§ **Text shown**
[Begin]
Quick Recipe Version (TL;DR)
Quick Ingredients
- 1.5 lb (680 g) boneless pork shoulder, 1-inch cubes
- 12 oz (340 g) smoked kielbasa, 1/2-inch slices
- 6 oz (170 g) thick-cut bacon, 1/2-inch pieces
- 2 lb (900 g) sauerkraut, lightly rinsed; reserve 1/2 cup brine
- 1 lb (450 g) green cabbage, thinly sliced
- 2 medium onions (about 2 cups), diced
- 4 garlic cloves, minced
- 1 oz (28 g) dried porcini; 8 oz (225 g) fresh mushrooms, sliced
- 1 cup (160 g) pitted prunes, halved
- 1 cup (240 ml) dry red wine; 2 cups (480 ml) stock
- 1 cup (240 ml) strained mushroom soaking liquid
- 2 tbsp tomato paste; 2 tbsp neutral oil
- 3 bay leaves; 1.5 tsp dried marjoram; 1 tsp caraway
- 6 juniper berries; 5 allspice berries; 1 tsp black pepper; kosher salt
Do This
- 1. Soak porcini in 1.5 cups boiling water for 20 minutes; strain and reserve liquid.
- 2. Render bacon 6 minutes over medium heat; brown pork shoulder in the fat 6–8 minutes per batch.
- 3. Sauté onions, garlic, caraway; stir in tomato paste 1 minute; deglaze with wine and reduce by half.
- 4. Add sauerkraut, cabbage, porcini, mushroom liquid, stock, bay, marjoram, juniper, allspice; return meat to pot.
- 5. Simmer gently at 190–200°F (88–93°C) for 90 minutes, stirring every 20 minutes.
- 6. Add kielbasa, prunes, and fresh mushrooms; simmer 45–60 minutes more until spoon-tender.
- 7. Rest 15 minutes; season with salt, pepper, and a splash of sauerkraut brine; serve.
Why You’ll Love This Recipe
- Classic Polish comfort: tangy sauerkraut balanced with sweet prunes and savory meats.
- Deep, woodsy flavor from dried porcini and gentle, all-day vibes from bay, marjoram, and juniper.
- Low-effort braise that gets even better the next day.
- Feeds a crowd and freezes beautifully.
Grocery List
- Produce: Green cabbage, onions, garlic, fresh mushrooms, fresh parsley or dill (optional)
- Dairy: Unsalted butter (optional, for finishing)
[End]
§ **Supplied records**
[Begin]
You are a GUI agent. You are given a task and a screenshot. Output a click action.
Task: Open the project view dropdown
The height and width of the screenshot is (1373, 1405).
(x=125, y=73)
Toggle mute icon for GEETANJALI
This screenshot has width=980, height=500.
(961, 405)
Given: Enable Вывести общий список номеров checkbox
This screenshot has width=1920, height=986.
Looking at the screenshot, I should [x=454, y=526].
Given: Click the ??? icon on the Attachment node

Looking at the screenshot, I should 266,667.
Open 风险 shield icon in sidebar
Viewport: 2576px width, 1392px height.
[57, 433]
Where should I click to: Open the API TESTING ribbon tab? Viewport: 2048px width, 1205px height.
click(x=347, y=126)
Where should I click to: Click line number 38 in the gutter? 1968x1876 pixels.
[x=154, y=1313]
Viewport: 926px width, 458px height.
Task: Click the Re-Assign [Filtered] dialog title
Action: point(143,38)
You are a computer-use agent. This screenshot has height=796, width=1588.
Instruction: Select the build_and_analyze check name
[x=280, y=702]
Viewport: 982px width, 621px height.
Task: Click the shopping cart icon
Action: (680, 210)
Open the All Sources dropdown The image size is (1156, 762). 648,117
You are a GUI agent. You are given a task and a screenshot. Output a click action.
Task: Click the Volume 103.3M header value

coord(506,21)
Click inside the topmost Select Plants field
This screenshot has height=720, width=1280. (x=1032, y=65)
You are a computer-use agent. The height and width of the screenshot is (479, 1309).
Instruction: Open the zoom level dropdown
[End]
Duplicate everything in the bigos recipe from "- 4. Add sauerkraut, cabbage, porcini, mushroom" down to "(optional, for finishing)". The records are separate material and have no connection to the recipe.

- 4. Add sauerkraut, cabbage, porcini, mushroom liquid, stock, bay, marjoram, juniper, allspice; return meat to pot.
- 5. Simmer gently at 190–200°F (88–93°C) for 90 minutes, stirring every 20 minutes.
- 6. Add kielbasa, prunes, and fresh mushrooms; simmer 45–60 minutes more until spoon-tender.
- 7. Rest 15 minutes; season with salt, pepper, and a splash of sauerkraut brine; serve.
Why You’ll Love This Recipe
- Classic Polish comfort: tangy sauerkraut balanced with sweet prunes and savory meats.
- Deep, woodsy flavor from dried porcini and gentle, all-day vibes from bay, marjoram, and juniper.
- Low-effort braise that gets even better the next day.
- Feeds a crowd and freezes beautifully.
Grocery List
- Produce: Green cabbage, onions, garlic, fresh mushrooms, fresh parsley or dill (optional)
- Dairy: Unsalted butter (optional, for finishing)